-- Work to complete --
Each entry should be quoted word for word, including every mark of punctuation.

[Opening Task material section]

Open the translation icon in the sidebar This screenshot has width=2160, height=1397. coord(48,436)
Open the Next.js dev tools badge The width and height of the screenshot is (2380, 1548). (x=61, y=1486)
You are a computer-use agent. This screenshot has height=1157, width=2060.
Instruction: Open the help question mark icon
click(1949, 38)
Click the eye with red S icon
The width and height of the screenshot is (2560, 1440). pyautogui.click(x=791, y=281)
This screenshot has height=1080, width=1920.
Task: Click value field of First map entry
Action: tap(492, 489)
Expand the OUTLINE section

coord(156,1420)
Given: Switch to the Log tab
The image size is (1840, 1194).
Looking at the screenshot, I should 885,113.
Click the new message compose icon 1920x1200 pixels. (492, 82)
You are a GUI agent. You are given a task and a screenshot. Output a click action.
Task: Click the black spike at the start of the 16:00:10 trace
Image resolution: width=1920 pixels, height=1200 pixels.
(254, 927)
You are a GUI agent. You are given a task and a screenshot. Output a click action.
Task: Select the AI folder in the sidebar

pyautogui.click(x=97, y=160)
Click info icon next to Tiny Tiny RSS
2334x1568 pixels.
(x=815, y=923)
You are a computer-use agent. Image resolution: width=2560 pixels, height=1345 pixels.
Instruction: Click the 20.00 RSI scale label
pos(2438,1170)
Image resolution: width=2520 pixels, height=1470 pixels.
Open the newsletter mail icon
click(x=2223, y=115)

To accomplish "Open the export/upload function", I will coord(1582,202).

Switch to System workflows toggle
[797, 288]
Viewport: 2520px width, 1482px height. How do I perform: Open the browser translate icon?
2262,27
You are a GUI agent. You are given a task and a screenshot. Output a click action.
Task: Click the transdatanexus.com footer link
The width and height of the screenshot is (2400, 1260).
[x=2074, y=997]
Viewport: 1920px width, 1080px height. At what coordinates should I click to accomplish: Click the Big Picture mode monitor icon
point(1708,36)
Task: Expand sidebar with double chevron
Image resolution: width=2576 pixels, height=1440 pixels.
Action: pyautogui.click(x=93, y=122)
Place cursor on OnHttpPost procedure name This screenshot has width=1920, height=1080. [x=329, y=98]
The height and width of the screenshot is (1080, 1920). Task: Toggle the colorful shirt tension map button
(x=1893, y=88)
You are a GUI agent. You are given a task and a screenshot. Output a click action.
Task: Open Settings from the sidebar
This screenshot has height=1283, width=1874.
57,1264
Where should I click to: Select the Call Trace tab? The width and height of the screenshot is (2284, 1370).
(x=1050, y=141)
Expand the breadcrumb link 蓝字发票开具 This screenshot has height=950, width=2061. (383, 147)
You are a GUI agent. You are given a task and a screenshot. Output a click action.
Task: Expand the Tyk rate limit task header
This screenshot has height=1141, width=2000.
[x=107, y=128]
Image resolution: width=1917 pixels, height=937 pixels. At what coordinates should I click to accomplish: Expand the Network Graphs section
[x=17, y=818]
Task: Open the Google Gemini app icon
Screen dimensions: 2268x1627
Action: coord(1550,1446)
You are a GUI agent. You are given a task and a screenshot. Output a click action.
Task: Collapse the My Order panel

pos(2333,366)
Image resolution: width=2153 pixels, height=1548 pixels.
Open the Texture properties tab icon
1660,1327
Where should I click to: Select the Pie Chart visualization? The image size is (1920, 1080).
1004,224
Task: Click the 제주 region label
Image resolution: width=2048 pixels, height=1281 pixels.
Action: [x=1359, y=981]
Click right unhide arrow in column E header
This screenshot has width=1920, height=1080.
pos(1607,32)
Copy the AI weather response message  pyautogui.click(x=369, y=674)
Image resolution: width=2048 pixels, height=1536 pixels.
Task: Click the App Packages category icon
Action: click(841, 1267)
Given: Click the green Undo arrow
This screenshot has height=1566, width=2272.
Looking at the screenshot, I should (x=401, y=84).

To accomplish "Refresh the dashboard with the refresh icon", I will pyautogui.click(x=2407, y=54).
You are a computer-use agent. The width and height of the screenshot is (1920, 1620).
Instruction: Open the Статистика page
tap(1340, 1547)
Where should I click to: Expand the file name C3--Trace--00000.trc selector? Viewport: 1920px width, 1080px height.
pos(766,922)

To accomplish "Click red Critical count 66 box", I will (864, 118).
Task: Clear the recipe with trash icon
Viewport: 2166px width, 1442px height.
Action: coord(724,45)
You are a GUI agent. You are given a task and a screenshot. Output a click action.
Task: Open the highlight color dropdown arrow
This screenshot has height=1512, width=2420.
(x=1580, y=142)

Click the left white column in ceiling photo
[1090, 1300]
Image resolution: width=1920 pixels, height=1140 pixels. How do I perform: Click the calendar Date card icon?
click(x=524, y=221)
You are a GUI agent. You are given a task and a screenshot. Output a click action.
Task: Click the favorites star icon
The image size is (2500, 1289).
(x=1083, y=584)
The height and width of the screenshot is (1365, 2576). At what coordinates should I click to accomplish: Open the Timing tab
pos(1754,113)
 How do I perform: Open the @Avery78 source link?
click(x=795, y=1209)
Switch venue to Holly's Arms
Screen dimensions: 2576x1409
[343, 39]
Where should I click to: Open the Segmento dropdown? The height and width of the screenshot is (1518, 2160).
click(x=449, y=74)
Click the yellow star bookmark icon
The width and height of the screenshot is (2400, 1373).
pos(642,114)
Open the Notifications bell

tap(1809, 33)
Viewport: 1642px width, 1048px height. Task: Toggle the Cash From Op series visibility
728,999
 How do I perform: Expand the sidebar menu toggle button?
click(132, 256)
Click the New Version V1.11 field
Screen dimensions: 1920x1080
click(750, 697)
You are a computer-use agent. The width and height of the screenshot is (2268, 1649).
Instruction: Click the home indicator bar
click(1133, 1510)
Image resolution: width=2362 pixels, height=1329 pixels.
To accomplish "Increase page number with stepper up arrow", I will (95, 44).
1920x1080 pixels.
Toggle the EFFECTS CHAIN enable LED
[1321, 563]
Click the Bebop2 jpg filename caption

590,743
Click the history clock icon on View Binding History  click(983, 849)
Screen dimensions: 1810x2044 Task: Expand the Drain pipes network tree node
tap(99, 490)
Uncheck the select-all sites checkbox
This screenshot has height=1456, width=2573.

[Closing Task material section]

-- Reply --
Open the translation icon in the sidebar This screenshot has width=2160, height=1397. coord(48,436)
Open the Next.js dev tools badge The width and height of the screenshot is (2380, 1548). (x=61, y=1486)
You are a computer-use agent. This screenshot has height=1157, width=2060.
Instruction: Open the help question mark icon
click(1949, 38)
Click the eye with red S icon
The width and height of the screenshot is (2560, 1440). pyautogui.click(x=791, y=281)
This screenshot has height=1080, width=1920.
Task: Click value field of First map entry
Action: tap(492, 489)
Expand the OUTLINE section

coord(156,1420)
Given: Switch to the Log tab
The image size is (1840, 1194).
Looking at the screenshot, I should 885,113.
Click the new message compose icon 1920x1200 pixels. (492, 82)
You are a GUI agent. You are given a task and a screenshot. Output a click action.
Task: Click the black spike at the start of the 16:00:10 trace
Image resolution: width=1920 pixels, height=1200 pixels.
(254, 927)
You are a GUI agent. You are given a task and a screenshot. Output a click action.
Task: Select the AI folder in the sidebar

pyautogui.click(x=97, y=160)
Click info icon next to Tiny Tiny RSS
2334x1568 pixels.
(x=815, y=923)
You are a computer-use agent. Image resolution: width=2560 pixels, height=1345 pixels.
Instruction: Click the 20.00 RSI scale label
pos(2438,1170)
Image resolution: width=2520 pixels, height=1470 pixels.
Open the newsletter mail icon
click(x=2223, y=115)

To accomplish "Open the export/upload function", I will coord(1582,202).

Switch to System workflows toggle
[797, 288]
Viewport: 2520px width, 1482px height. How do I perform: Open the browser translate icon?
2262,27
You are a GUI agent. You are given a task and a screenshot. Output a click action.
Task: Click the transdatanexus.com footer link
The width and height of the screenshot is (2400, 1260).
[x=2074, y=997]
Viewport: 1920px width, 1080px height. At what coordinates should I click to accomplish: Click the Big Picture mode monitor icon
point(1708,36)
Task: Expand sidebar with double chevron
Image resolution: width=2576 pixels, height=1440 pixels.
Action: pyautogui.click(x=93, y=122)
Place cursor on OnHttpPost procedure name This screenshot has width=1920, height=1080. [x=329, y=98]
The height and width of the screenshot is (1080, 1920). Task: Toggle the colorful shirt tension map button
(x=1893, y=88)
You are a GUI agent. You are given a task and a screenshot. Output a click action.
Task: Open Settings from the sidebar
This screenshot has height=1283, width=1874.
57,1264
Where should I click to: Select the Call Trace tab? The width and height of the screenshot is (2284, 1370).
(x=1050, y=141)
Expand the breadcrumb link 蓝字发票开具 This screenshot has height=950, width=2061. (383, 147)
You are a GUI agent. You are given a task and a screenshot. Output a click action.
Task: Expand the Tyk rate limit task header
This screenshot has height=1141, width=2000.
[x=107, y=128]
Image resolution: width=1917 pixels, height=937 pixels. At what coordinates should I click to accomplish: Expand the Network Graphs section
[x=17, y=818]
Task: Open the Google Gemini app icon
Screen dimensions: 2268x1627
Action: coord(1550,1446)
You are a GUI agent. You are given a task and a screenshot. Output a click action.
Task: Collapse the My Order panel

pos(2333,366)
Image resolution: width=2153 pixels, height=1548 pixels.
Open the Texture properties tab icon
1660,1327
Where should I click to: Select the Pie Chart visualization? The image size is (1920, 1080).
1004,224
Task: Click the 제주 region label
Image resolution: width=2048 pixels, height=1281 pixels.
Action: [x=1359, y=981]
Click right unhide arrow in column E header
This screenshot has width=1920, height=1080.
pos(1607,32)
Copy the AI weather response message  pyautogui.click(x=369, y=674)
Image resolution: width=2048 pixels, height=1536 pixels.
Task: Click the App Packages category icon
Action: click(841, 1267)
Given: Click the green Undo arrow
This screenshot has height=1566, width=2272.
Looking at the screenshot, I should (x=401, y=84).

To accomplish "Refresh the dashboard with the refresh icon", I will pyautogui.click(x=2407, y=54).
You are a computer-use agent. The width and height of the screenshot is (1920, 1620).
Instruction: Open the Статистика page
tap(1340, 1547)
Where should I click to: Expand the file name C3--Trace--00000.trc selector? Viewport: 1920px width, 1080px height.
pos(766,922)

To accomplish "Click red Critical count 66 box", I will (864, 118).
Task: Clear the recipe with trash icon
Viewport: 2166px width, 1442px height.
Action: coord(724,45)
You are a GUI agent. You are given a task and a screenshot. Output a click action.
Task: Open the highlight color dropdown arrow
This screenshot has height=1512, width=2420.
(x=1580, y=142)

Click the left white column in ceiling photo
[1090, 1300]
Image resolution: width=1920 pixels, height=1140 pixels. How do I perform: Click the calendar Date card icon?
click(x=524, y=221)
You are a GUI agent. You are given a task and a screenshot. Output a click action.
Task: Click the favorites star icon
The image size is (2500, 1289).
(x=1083, y=584)
The height and width of the screenshot is (1365, 2576). At what coordinates should I click to accomplish: Open the Timing tab
pos(1754,113)
 How do I perform: Open the @Avery78 source link?
click(x=795, y=1209)
Switch venue to Holly's Arms
Screen dimensions: 2576x1409
[343, 39]
Where should I click to: Open the Segmento dropdown? The height and width of the screenshot is (1518, 2160).
click(x=449, y=74)
Click the yellow star bookmark icon
The width and height of the screenshot is (2400, 1373).
pos(642,114)
Open the Notifications bell

tap(1809, 33)
Viewport: 1642px width, 1048px height. Task: Toggle the Cash From Op series visibility
728,999
 How do I perform: Expand the sidebar menu toggle button?
click(132, 256)
Click the New Version V1.11 field
Screen dimensions: 1920x1080
click(750, 697)
You are a computer-use agent. The width and height of the screenshot is (2268, 1649).
Instruction: Click the home indicator bar
click(1133, 1510)
Image resolution: width=2362 pixels, height=1329 pixels.
To accomplish "Increase page number with stepper up arrow", I will (95, 44).
1920x1080 pixels.
Toggle the EFFECTS CHAIN enable LED
[1321, 563]
Click the Bebop2 jpg filename caption

590,743
Click the history clock icon on View Binding History  click(983, 849)
Screen dimensions: 1810x2044 Task: Expand the Drain pipes network tree node
tap(99, 490)
Uncheck the select-all sites checkbox
This screenshot has height=1456, width=2573.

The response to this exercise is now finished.